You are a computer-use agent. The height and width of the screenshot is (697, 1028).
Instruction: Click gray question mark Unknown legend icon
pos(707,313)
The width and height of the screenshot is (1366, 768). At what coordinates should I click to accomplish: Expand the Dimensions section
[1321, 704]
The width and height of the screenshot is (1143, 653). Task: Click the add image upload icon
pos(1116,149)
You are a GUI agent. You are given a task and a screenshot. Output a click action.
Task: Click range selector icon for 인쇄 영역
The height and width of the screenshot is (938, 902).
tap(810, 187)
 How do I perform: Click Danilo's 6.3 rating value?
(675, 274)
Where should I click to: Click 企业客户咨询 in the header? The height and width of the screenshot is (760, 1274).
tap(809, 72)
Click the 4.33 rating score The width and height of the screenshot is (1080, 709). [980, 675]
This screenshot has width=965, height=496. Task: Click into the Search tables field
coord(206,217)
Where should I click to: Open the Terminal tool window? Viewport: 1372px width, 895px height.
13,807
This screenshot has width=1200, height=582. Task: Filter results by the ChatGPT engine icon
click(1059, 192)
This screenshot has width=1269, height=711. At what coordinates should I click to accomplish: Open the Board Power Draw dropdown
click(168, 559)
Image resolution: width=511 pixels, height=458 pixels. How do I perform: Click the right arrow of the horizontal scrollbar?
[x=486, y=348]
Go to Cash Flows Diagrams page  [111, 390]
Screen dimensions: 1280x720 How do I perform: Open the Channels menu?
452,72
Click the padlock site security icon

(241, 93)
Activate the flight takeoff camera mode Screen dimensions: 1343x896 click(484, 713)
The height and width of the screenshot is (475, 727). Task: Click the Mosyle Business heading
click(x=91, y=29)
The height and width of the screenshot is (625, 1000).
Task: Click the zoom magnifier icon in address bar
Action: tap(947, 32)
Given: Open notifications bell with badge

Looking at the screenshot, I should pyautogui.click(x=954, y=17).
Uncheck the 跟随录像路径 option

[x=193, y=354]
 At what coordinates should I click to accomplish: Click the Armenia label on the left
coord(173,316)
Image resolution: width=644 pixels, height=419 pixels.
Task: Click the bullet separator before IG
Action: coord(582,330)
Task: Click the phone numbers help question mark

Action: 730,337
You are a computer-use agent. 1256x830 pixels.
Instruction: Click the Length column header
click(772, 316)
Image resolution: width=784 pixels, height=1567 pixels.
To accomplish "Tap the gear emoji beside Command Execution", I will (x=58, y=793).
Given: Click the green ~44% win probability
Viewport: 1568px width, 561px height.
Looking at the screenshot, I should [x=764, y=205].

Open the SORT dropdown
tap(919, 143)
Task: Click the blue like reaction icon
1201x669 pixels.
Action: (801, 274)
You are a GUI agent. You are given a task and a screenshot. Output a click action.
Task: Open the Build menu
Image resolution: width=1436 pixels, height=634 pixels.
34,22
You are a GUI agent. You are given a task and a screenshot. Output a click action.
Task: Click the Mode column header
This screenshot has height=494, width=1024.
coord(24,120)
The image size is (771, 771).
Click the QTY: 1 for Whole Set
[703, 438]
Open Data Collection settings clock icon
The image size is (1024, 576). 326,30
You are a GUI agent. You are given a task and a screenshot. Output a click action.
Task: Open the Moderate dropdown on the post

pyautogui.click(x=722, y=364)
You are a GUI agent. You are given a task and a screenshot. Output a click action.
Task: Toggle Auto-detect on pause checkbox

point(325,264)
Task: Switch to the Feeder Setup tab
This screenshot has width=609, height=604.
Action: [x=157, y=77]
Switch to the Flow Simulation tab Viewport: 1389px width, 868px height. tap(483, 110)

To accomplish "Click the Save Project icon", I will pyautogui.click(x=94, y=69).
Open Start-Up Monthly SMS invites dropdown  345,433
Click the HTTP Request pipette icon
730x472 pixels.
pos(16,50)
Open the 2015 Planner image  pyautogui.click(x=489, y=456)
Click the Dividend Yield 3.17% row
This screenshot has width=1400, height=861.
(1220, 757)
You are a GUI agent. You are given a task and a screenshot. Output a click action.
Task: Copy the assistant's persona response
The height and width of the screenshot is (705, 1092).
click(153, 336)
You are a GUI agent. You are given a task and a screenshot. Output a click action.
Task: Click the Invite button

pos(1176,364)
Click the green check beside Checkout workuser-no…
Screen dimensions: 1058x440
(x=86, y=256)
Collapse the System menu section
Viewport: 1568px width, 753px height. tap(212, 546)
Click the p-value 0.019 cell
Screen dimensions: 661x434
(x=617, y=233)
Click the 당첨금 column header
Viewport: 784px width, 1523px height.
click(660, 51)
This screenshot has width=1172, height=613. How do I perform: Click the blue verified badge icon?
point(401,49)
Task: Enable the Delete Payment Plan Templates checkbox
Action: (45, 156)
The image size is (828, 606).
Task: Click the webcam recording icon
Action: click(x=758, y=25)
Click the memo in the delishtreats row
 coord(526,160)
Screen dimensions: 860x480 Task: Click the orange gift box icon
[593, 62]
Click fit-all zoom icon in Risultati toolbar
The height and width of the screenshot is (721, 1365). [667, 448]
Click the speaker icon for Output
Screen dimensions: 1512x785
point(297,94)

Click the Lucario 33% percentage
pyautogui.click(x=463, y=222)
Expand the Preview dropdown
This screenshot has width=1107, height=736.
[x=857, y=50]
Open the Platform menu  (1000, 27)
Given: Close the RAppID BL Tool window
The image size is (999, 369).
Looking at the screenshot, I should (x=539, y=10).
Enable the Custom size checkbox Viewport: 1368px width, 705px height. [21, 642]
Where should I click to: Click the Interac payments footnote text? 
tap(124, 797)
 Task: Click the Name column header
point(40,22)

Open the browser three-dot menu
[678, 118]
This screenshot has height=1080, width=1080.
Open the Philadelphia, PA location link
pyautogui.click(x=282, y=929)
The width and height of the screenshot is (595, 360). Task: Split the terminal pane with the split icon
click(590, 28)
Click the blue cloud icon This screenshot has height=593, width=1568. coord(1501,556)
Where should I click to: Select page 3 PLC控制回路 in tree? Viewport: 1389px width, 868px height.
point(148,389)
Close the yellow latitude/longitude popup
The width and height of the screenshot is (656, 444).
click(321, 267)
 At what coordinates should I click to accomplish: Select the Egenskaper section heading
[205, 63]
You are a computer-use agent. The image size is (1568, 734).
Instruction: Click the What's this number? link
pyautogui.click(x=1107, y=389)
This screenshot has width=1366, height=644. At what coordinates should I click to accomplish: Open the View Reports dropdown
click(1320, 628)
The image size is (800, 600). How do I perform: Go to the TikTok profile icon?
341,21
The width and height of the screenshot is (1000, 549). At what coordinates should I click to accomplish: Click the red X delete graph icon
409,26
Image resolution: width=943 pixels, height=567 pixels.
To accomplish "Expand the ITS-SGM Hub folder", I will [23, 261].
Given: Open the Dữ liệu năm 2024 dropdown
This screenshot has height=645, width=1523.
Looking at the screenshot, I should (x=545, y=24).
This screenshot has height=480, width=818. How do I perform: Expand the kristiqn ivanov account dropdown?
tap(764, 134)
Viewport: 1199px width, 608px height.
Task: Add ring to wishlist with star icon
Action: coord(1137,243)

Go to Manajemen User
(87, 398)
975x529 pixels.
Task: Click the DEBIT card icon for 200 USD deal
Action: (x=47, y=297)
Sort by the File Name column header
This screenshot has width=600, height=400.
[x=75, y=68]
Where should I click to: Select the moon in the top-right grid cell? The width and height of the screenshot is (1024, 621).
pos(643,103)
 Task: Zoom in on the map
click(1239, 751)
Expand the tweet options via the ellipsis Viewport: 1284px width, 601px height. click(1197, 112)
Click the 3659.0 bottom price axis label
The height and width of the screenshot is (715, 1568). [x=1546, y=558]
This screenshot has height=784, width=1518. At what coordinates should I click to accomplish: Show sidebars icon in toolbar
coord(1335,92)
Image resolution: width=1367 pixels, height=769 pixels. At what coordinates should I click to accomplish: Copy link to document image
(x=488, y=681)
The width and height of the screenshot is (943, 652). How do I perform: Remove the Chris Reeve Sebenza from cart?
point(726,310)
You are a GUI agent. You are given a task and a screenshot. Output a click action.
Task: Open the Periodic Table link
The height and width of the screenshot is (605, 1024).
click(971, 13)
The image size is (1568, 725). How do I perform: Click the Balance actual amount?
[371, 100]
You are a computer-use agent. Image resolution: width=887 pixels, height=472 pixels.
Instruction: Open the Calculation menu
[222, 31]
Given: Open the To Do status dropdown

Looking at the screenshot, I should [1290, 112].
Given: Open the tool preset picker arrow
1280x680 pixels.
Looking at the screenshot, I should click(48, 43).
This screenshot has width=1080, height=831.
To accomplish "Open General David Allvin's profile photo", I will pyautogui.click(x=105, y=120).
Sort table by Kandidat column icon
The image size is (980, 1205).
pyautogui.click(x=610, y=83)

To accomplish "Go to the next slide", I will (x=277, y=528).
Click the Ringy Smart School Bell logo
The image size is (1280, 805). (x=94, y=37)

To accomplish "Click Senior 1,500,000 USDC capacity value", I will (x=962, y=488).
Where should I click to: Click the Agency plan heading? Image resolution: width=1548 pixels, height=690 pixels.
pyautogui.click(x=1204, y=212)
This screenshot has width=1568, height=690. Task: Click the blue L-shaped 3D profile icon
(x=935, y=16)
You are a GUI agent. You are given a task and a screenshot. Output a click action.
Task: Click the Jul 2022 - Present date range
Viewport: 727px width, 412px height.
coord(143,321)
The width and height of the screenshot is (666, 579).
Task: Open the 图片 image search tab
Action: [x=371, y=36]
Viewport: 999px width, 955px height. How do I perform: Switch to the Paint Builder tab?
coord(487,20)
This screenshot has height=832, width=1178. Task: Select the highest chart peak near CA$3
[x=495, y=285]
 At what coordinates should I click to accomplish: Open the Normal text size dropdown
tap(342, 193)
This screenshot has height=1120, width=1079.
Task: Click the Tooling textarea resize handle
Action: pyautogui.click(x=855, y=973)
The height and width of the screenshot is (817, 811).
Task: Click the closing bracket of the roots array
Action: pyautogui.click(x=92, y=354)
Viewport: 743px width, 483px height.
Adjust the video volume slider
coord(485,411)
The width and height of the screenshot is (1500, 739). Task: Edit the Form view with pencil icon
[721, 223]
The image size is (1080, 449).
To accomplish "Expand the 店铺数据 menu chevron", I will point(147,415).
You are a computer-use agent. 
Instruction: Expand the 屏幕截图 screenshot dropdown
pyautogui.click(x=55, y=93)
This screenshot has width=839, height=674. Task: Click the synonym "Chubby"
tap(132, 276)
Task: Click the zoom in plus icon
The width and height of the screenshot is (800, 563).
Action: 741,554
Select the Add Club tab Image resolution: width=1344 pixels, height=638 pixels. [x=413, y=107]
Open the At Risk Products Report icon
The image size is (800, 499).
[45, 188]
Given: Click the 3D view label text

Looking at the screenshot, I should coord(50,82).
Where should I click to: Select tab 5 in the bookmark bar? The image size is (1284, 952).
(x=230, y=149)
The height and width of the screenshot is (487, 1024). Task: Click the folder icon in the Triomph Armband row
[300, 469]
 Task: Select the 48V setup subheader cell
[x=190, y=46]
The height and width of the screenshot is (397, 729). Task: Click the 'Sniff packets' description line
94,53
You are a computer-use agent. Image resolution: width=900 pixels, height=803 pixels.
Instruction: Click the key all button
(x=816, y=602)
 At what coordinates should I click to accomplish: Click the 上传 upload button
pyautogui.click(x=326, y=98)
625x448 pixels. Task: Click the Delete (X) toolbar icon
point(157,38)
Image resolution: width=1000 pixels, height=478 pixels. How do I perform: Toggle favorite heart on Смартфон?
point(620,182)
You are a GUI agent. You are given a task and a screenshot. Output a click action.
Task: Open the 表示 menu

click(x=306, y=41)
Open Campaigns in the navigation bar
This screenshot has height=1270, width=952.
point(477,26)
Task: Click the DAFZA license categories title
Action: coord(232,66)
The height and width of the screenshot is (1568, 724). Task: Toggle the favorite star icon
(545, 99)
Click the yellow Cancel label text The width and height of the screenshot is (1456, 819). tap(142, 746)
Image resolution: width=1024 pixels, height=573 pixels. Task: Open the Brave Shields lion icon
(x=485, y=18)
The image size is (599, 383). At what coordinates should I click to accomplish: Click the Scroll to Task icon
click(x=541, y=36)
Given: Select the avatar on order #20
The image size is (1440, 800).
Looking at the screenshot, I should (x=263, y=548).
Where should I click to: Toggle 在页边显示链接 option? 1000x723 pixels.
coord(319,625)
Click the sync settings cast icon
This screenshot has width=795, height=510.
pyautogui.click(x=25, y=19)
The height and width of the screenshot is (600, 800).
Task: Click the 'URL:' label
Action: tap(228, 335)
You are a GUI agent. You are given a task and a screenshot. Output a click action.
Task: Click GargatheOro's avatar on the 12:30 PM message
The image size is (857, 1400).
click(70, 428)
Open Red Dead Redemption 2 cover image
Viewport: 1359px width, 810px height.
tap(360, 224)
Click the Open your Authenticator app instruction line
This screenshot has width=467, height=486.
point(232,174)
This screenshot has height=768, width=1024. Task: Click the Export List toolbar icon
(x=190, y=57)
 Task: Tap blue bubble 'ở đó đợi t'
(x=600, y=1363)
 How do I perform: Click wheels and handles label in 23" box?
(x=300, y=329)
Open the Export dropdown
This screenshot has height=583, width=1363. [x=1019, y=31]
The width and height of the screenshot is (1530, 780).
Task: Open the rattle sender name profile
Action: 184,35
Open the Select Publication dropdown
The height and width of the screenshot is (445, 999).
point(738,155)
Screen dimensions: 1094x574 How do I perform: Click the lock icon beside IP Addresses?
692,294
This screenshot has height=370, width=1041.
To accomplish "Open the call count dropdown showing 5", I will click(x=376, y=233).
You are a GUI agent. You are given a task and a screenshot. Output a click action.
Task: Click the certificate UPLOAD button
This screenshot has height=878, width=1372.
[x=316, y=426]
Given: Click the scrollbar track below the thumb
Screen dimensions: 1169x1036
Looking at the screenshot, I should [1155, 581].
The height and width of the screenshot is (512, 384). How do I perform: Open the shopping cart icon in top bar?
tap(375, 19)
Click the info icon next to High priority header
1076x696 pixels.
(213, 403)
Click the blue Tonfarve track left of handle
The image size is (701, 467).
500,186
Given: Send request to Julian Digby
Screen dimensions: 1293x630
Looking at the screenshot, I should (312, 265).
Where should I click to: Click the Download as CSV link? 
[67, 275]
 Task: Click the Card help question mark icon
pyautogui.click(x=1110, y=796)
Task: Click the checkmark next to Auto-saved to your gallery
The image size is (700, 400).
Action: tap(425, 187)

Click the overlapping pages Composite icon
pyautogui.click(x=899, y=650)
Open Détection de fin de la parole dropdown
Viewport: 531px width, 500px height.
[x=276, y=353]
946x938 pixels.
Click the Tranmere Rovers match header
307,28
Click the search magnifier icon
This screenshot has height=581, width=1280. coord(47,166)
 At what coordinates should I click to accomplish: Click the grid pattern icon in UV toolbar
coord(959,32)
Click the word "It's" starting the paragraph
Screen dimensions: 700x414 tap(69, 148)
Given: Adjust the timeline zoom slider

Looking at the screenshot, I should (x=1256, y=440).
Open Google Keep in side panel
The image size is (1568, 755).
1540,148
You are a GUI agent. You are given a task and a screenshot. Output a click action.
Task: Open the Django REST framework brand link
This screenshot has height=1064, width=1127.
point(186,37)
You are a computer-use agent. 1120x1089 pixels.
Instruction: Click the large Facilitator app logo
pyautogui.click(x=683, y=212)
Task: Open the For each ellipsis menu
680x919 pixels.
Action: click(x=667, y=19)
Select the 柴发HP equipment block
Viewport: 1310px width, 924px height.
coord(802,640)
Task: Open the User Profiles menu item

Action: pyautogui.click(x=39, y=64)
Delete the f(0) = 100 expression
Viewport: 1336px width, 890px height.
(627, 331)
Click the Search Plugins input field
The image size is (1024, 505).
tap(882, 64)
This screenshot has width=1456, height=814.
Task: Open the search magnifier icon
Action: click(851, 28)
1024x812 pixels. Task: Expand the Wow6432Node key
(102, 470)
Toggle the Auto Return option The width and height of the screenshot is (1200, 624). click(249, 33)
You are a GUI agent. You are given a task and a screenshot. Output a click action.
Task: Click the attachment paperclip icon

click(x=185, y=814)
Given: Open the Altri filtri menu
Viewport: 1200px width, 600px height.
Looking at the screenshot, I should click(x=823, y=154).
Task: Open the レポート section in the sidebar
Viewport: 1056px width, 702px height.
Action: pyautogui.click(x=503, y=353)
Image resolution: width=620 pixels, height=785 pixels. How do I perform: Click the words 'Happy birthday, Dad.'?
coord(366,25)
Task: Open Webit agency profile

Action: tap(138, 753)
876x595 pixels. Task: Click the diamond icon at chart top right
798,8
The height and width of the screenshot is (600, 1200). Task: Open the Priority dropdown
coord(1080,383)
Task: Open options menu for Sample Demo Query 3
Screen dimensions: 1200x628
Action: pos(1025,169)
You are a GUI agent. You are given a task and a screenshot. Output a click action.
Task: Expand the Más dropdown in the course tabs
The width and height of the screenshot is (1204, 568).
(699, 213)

# [PROBLEM TO WORK ON]
In the data above, which lines include "will"? Return those lines.

# [OUTPUT FOR THIS EXERCISE]
To accomplish "Tap the gear emoji beside Command Execution", I will (x=58, y=793).
To accomplish "Click the Save Project icon", I will pyautogui.click(x=94, y=69).
To accomplish "Expand the ITS-SGM Hub folder", I will [23, 261].
To accomplish "Open General David Allvin's profile photo", I will pyautogui.click(x=105, y=120).
To accomplish "Go to the next slide", I will (x=277, y=528).
To accomplish "Click Senior 1,500,000 USDC capacity value", I will (x=962, y=488).
To accomplish "Expand the 店铺数据 menu chevron", I will point(147,415).
To accomplish "Open the call count dropdown showing 5", I will click(x=376, y=233).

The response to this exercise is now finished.